About this task
Beginning with the line that has "[Site logo] (30, 16)", reproduce each remaining line of the data exactly, down to and including the last.

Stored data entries
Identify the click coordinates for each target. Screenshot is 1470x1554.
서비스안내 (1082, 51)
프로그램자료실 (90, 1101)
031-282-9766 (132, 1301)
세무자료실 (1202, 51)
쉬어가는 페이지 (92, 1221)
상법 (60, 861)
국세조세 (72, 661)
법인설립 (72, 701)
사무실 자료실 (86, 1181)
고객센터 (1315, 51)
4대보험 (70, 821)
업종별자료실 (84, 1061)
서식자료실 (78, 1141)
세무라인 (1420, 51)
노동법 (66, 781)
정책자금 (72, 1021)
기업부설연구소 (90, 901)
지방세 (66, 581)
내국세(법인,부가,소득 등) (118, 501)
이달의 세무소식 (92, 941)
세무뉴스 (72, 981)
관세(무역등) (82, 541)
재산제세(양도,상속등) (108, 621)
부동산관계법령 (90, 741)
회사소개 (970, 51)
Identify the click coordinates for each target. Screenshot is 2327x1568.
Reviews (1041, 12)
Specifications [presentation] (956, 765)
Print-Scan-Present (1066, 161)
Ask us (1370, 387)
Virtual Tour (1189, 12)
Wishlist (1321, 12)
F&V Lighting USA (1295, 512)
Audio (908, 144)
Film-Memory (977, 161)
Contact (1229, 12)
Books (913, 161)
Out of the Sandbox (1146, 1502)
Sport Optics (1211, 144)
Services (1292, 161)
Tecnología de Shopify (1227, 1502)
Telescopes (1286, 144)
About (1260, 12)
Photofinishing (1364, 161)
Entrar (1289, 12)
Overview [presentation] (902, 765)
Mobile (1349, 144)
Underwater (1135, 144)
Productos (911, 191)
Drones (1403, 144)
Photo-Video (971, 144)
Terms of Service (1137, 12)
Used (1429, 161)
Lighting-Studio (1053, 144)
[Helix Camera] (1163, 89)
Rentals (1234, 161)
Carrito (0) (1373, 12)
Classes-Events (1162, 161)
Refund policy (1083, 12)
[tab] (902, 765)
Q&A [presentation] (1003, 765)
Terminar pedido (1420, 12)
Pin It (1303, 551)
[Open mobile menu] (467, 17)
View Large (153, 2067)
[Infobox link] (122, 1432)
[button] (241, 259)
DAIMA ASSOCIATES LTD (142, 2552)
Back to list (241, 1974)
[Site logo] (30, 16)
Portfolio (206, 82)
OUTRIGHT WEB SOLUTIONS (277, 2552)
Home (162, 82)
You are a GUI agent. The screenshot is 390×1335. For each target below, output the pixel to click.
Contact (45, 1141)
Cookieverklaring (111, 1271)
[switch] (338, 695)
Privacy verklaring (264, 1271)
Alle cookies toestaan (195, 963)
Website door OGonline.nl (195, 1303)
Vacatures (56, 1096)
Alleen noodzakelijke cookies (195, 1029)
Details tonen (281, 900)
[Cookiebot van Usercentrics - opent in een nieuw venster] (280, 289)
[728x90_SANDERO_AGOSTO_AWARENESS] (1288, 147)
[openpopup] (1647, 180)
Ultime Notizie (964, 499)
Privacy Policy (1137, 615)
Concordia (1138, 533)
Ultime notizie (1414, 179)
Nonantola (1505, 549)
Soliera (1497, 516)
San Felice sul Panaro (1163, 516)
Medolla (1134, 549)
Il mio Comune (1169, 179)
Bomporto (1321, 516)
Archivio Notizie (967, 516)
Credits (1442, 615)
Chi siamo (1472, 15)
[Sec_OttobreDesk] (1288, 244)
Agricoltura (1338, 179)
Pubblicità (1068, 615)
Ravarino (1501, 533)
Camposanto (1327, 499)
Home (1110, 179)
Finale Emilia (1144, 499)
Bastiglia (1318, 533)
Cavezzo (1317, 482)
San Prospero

Exercise output
[Site logo] (30, 16)
Portfolio (206, 82)
OUTRIGHT WEB SOLUTIONS (277, 2552)
Home (162, 82)
You are a GUI agent. The screenshot is 390×1335. For each target below, output the pixel to click.
Contact (45, 1141)
Cookieverklaring (111, 1271)
[switch] (338, 695)
Privacy verklaring (264, 1271)
Alle cookies toestaan (195, 963)
Website door OGonline.nl (195, 1303)
Vacatures (56, 1096)
Alleen noodzakelijke cookies (195, 1029)
Details tonen (281, 900)
[Cookiebot van Usercentrics - opent in een nieuw venster] (280, 289)
[728x90_SANDERO_AGOSTO_AWARENESS] (1288, 147)
[openpopup] (1647, 180)
Ultime Notizie (964, 499)
Privacy Policy (1137, 615)
Concordia (1138, 533)
Ultime notizie (1414, 179)
Nonantola (1505, 549)
Soliera (1497, 516)
San Felice sul Panaro (1163, 516)
Medolla (1134, 549)
Il mio Comune (1169, 179)
Bomporto (1321, 516)
Archivio Notizie (967, 516)
Credits (1442, 615)
Chi siamo (1472, 15)
[Sec_OttobreDesk] (1288, 244)
Agricoltura (1338, 179)
Pubblicità (1068, 615)
Ravarino (1501, 533)
Camposanto (1327, 499)
Home (1110, 179)
Finale Emilia (1144, 499)
Bastiglia (1318, 533)
Cavezzo (1317, 482)
San Prospero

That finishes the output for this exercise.